Grieskirchen (Österreich) - Österreicher Simon und seiner Frau war klar, dass die beiden gemeinsamen Kinder beim Besuch in einem italienischen Lokal jeweils keine ganze Pizza schaffen würden. Deshalb wollten sie eine Pizza bestellen, die sich beide Kids teilen sollten. Doch beim Blick in die Speisekarte wurde der Vater stutzig.
Der Oberösterreicher besuchte mit seiner Familie einen beliebten Italiener, der nahezu immer ausgebucht sei, wie er gegenüber "Heute" erzählt. Weil seine Kinder noch recht klein sind, wollten sie eine Pizza bestellen, die sich beide teilten.

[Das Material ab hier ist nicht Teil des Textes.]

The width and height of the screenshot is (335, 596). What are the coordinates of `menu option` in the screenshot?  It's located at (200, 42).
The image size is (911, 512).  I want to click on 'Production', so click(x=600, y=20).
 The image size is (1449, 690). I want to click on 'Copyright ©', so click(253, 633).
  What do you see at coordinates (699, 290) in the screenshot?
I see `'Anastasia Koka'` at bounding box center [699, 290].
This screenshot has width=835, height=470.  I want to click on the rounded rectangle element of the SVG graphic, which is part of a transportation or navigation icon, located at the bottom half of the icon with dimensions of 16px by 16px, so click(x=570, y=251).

Beim Überfliegen der Speisekarte ordnete Simon die Preise ein: Einfache Pizzen liegen in dem Lokal bei 11 Euro, steigern sich auf bis zu 20 Euro, je nachdem, was das Herz begehrt.

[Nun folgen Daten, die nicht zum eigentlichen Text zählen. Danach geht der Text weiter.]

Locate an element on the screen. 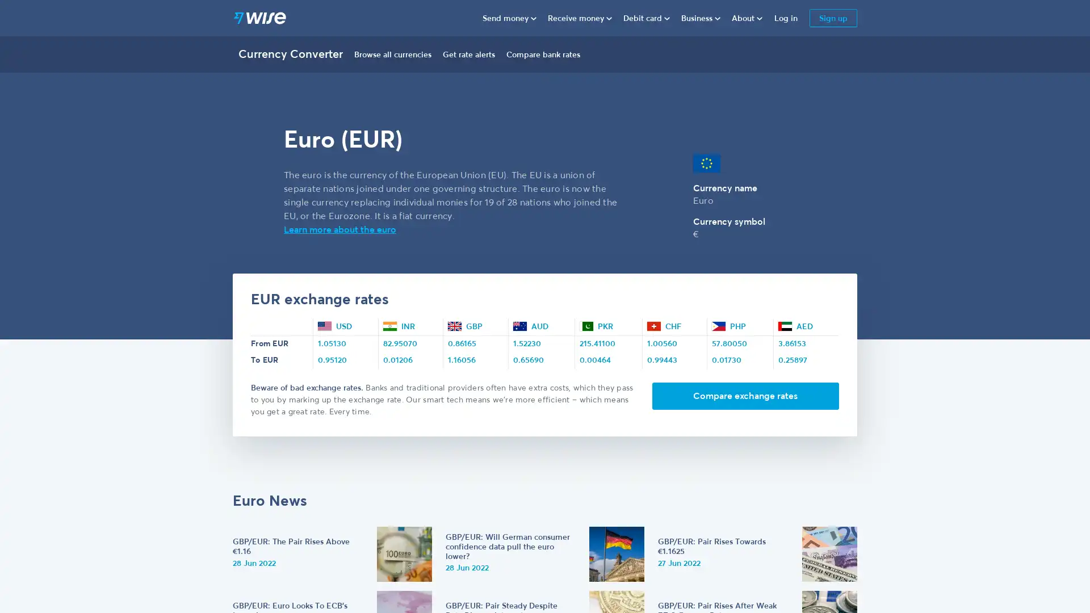 This screenshot has width=1090, height=613. Compare exchange rates is located at coordinates (745, 395).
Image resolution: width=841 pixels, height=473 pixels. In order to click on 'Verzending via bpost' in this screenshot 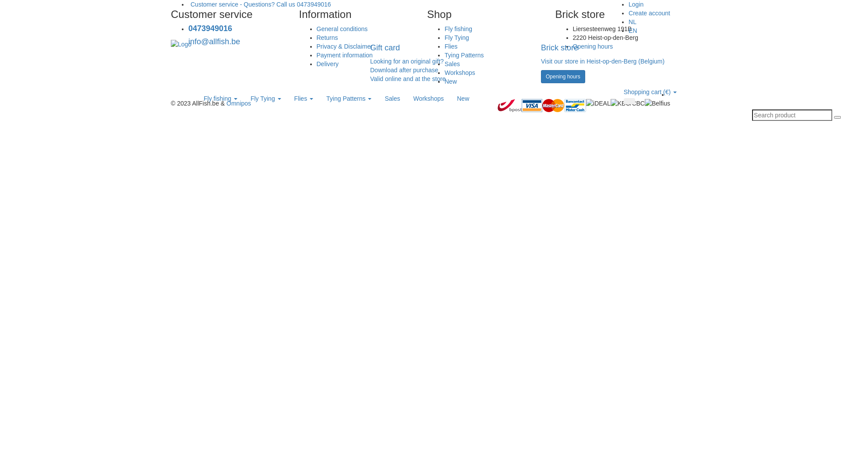, I will do `click(510, 105)`.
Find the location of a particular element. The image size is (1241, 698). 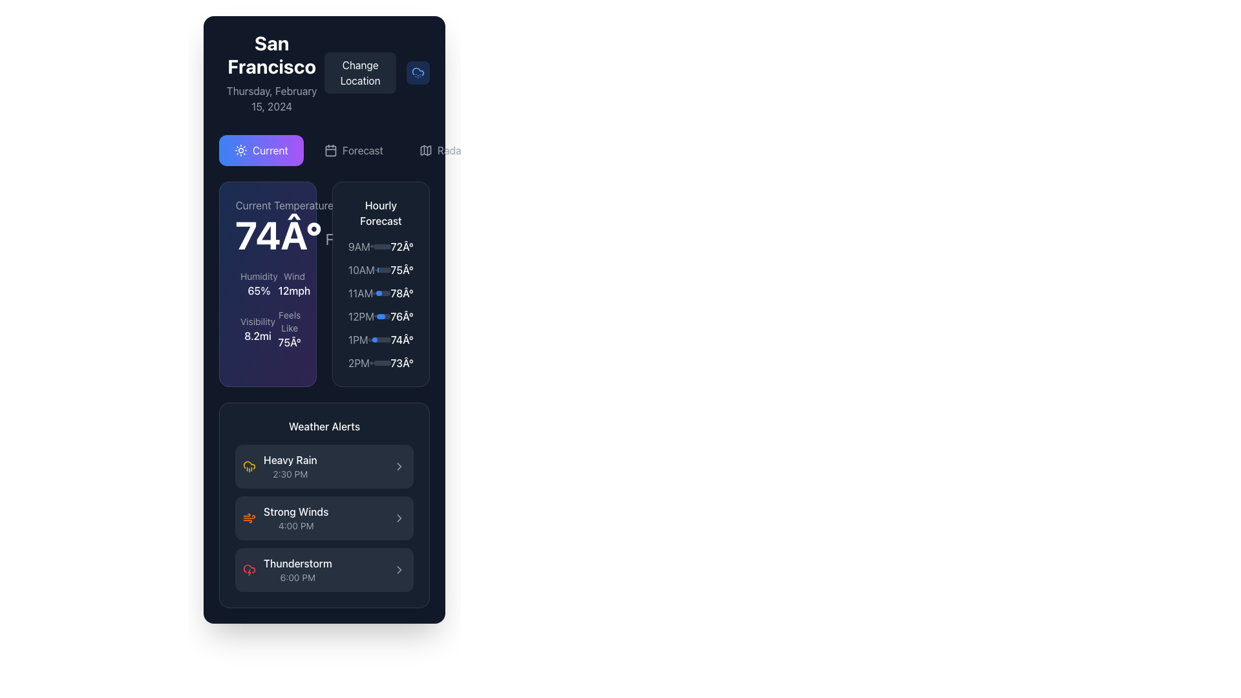

the weather-related icon depicting a cloud with a lightning bolt, styled in red, located in the 'Weather Alerts' section for 'Thunderstorm 6:00 PM' is located at coordinates (249, 570).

Doch es ist ein Text, der auf eine Regelung zum Teilen des Essens hinweist, der Simons Aufmerksamkeit erweckt. Die Pizzeria bittet seine Gäste darum, dass jeder Gast sein eigenes Gericht bestellt. "Unsere Pizzen werden pro Person verrechnet", heißt es in dem Menü.

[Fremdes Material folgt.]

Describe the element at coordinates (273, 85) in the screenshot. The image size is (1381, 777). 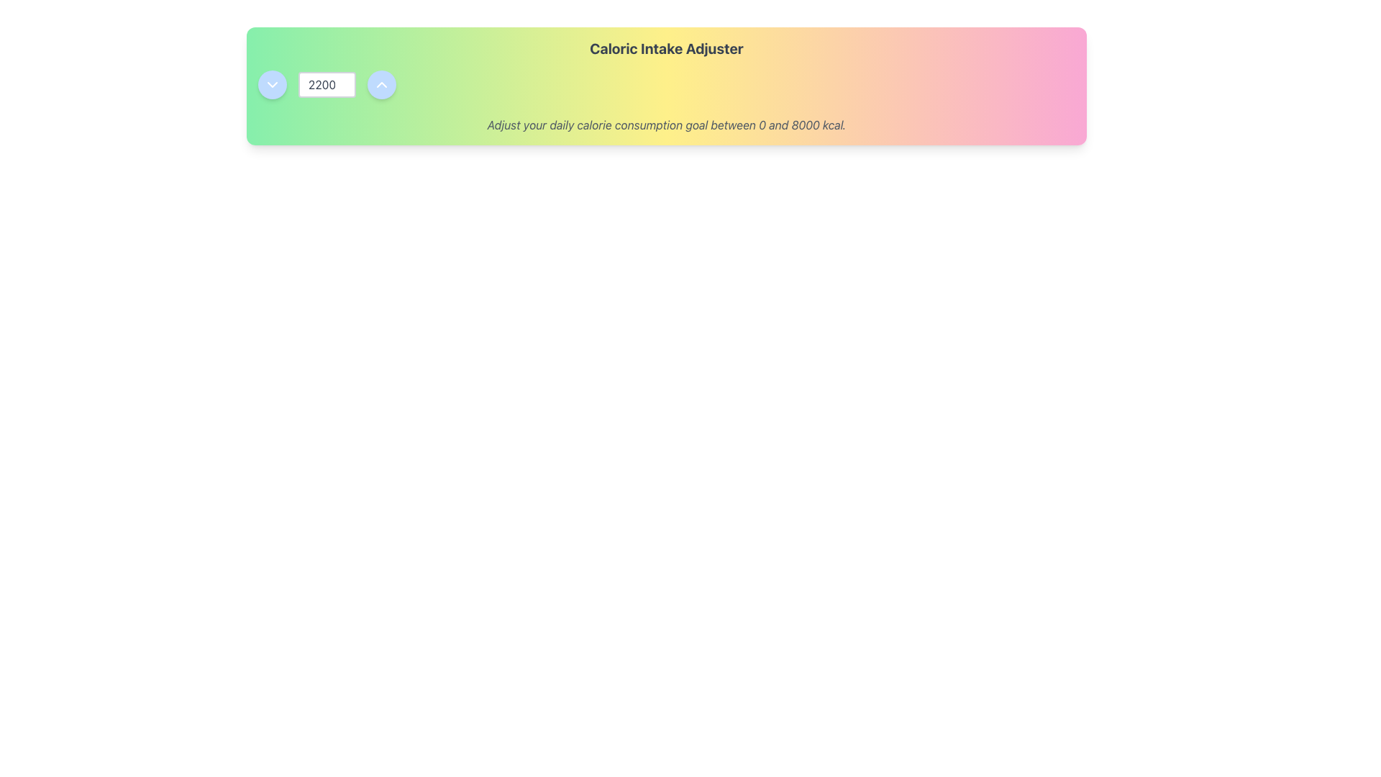
I see `the leftmost button that decreases the numerical value next to the input field displaying 2200 to observe the hover effect` at that location.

Sollte man sich dennoch dazu entscheiden eine Speise zu teilen und einen separaten Teller dazu zu verlangen, wird ein Aufschlag von 11 Euro fällig. Ein leerer Teller kostet also genau so viel wie eine einfache Pizza!
Aufpreis für leeren Teller ist in Österreich nicht unüblich
Der Familienvater bezeichnet die Regelung als "wirklich übertrieben, eine Frechheit". Statt also 11 Euro für einen leeren Teller hinzulegen, entschied sich die Familie, für das Geld eine zweite Pizza zu bestellen.
Wie "Heute" weiter berichtet, ist in Österreich ein Aufpreis für den sogenannten Räuberteller nicht unüblich. Gaststätten verlangen dafür zwischen 1,80 Euro und 8 Euro. Hintergrund des Aufpreises sind verstimmte Wirte: Mehrere Personen teilten sich vermehrt Gerichte und verlangten dafür extra Geschirr.